A new technology that can convert carbon dioxide into chemical building blocks could see harmful emissions turned into industrial products.
Developed by Dr Rahman Daiyan and Dr Emma Lovell from the University of New South Wales (UNSW) School of Chemical Engineering, the process involves the production of zinc oxide nanoparticles through flame spray pyrolysis (FSP).
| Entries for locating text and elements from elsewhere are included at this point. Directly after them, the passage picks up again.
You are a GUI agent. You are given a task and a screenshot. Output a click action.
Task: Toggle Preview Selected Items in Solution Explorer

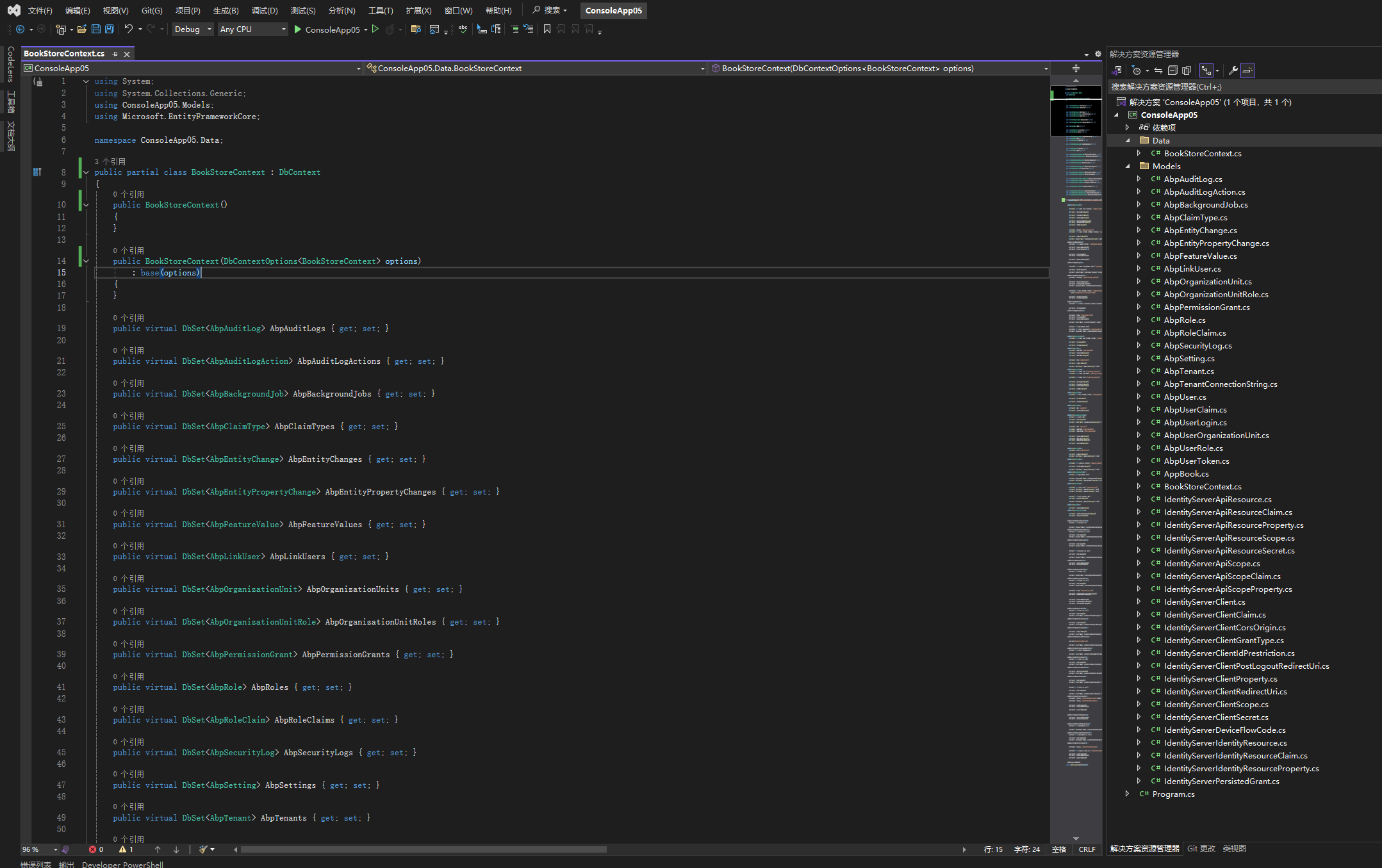click(1247, 70)
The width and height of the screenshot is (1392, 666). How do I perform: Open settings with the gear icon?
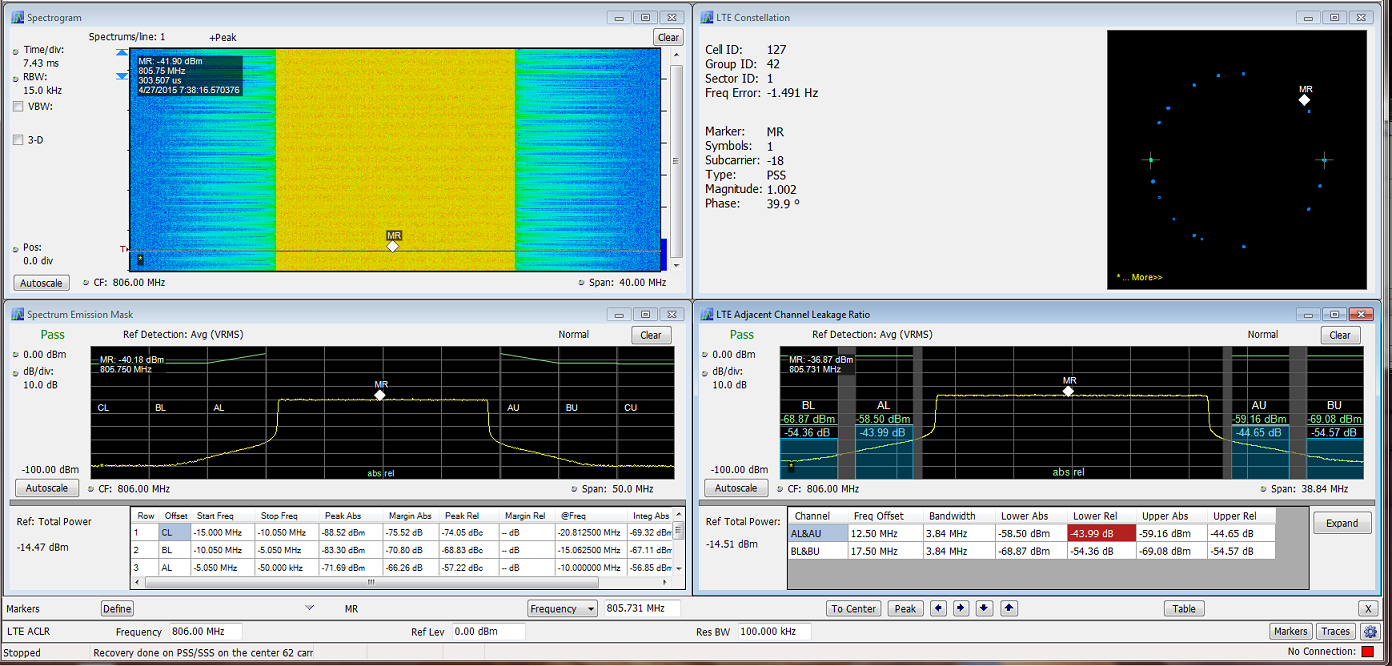click(1370, 631)
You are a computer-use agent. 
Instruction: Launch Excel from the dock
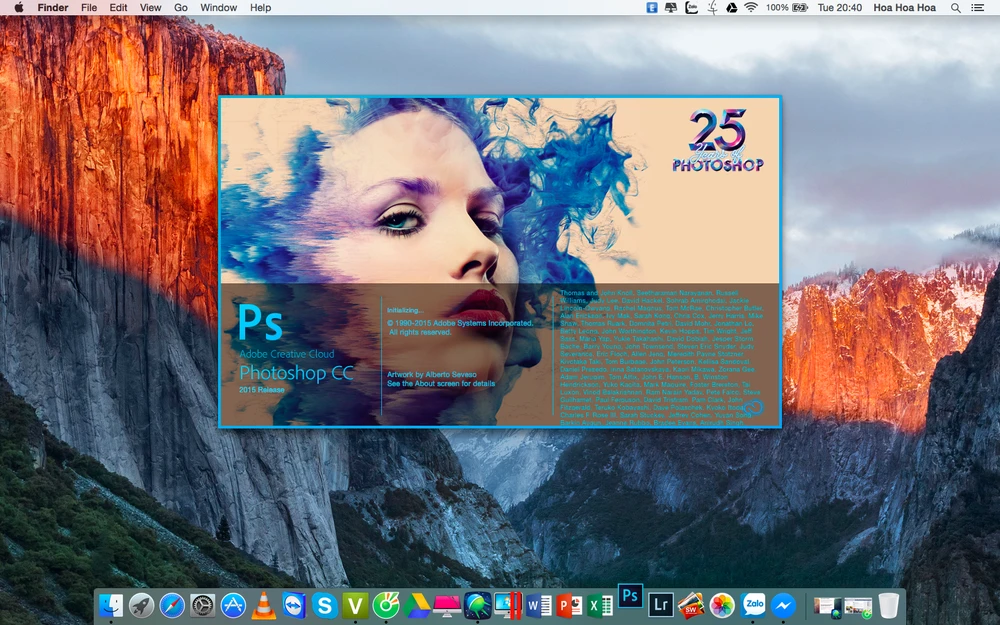click(600, 605)
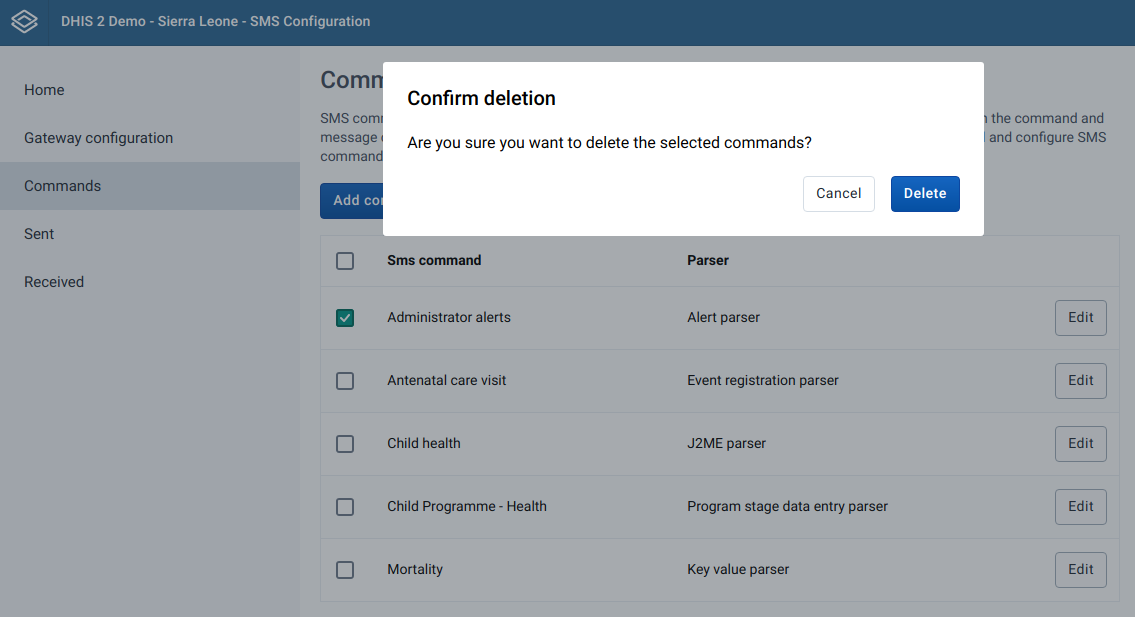Edit the Administrator alerts command
The height and width of the screenshot is (617, 1135).
coord(1080,317)
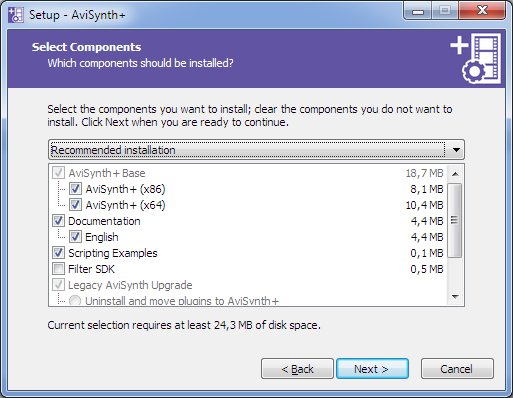
Task: Open the installation type dropdown arrow
Action: tap(456, 150)
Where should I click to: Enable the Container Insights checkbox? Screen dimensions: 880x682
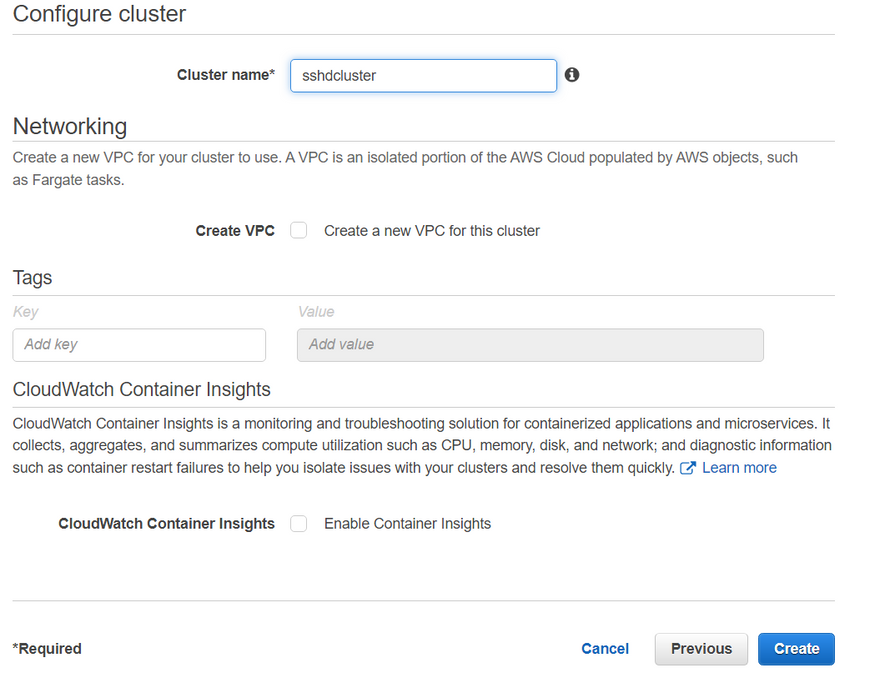(299, 524)
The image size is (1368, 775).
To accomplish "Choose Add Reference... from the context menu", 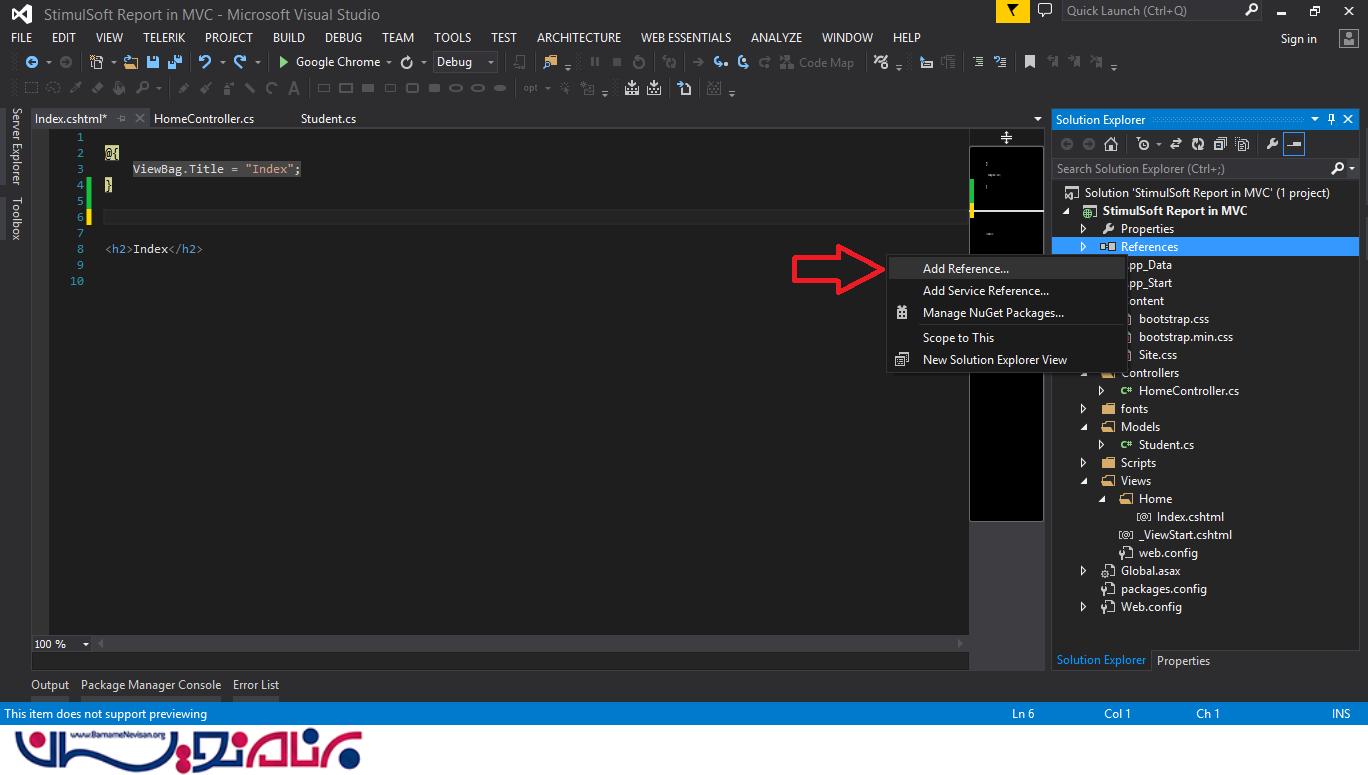I will (x=965, y=269).
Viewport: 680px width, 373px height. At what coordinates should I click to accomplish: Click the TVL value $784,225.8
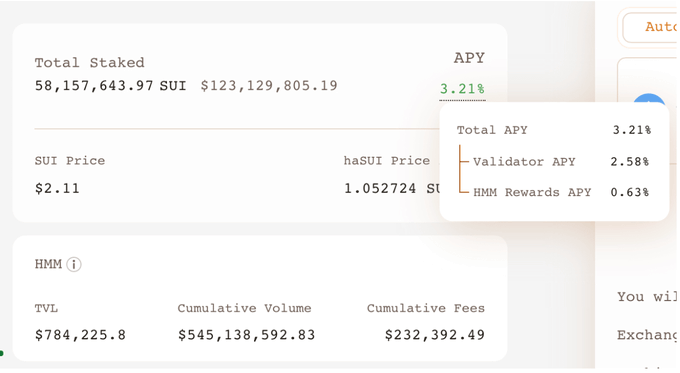point(80,335)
These nanoparticles then act as the catalyst for turning carbon dioxide into ‘syngas’: a mixture of hydrogen and carbon monoxide used in the manufacture of products such as fuel and plastics.
“Syngas is often considered the chemical equivalent of Lego because the two building blocks — hydrogen and carbon monoxide — can be used in different ratios to make things like synthetic diesel, methanol, alcohol or plastics, which are very important industrial precursors,” Lovell said.
“So essentially what we’re doing is converting CO2 into these precursors that can be used to make all these vital industrial chemicals.”
A new solution
While past attempts have used materials such as palladium, in their recent research the team used zinc oxide as a catalyst.
“This is the first instance where a very cheap and abundant material, mined locally in Australia, has been successfully applied to the problem of waste carbon dioxide conversion,” Daiyan said.
The use of the FSP flame system also means the new method is more easily scaled to the requirements of heavy industry.
“We don’t need to worry about complicated synthesis techniques that use really expensive metals and precursors,” Lovell said.
“We can burn it and in 10 minutes have these particles ready to go. And by controlling how we burn it, we can control those ratios of desired syngas building blocks.”
Closing the carbon loop
In the future, the technology could be scaled up for use in converting waste carbon dioxide emitted by a power plant, helping to close the carbon loop.
“The idea is that we can take a point source of CO2, such as a coal fired power plant, a gas power plant, or even a natural gas mine where you liberate a huge amount of pure CO2, and we can essentially retrofit this technology at the back end of these plants,” Lovell said.
“Then you could capture that produced CO2 and convert it into something that is hugely valuable to industry.”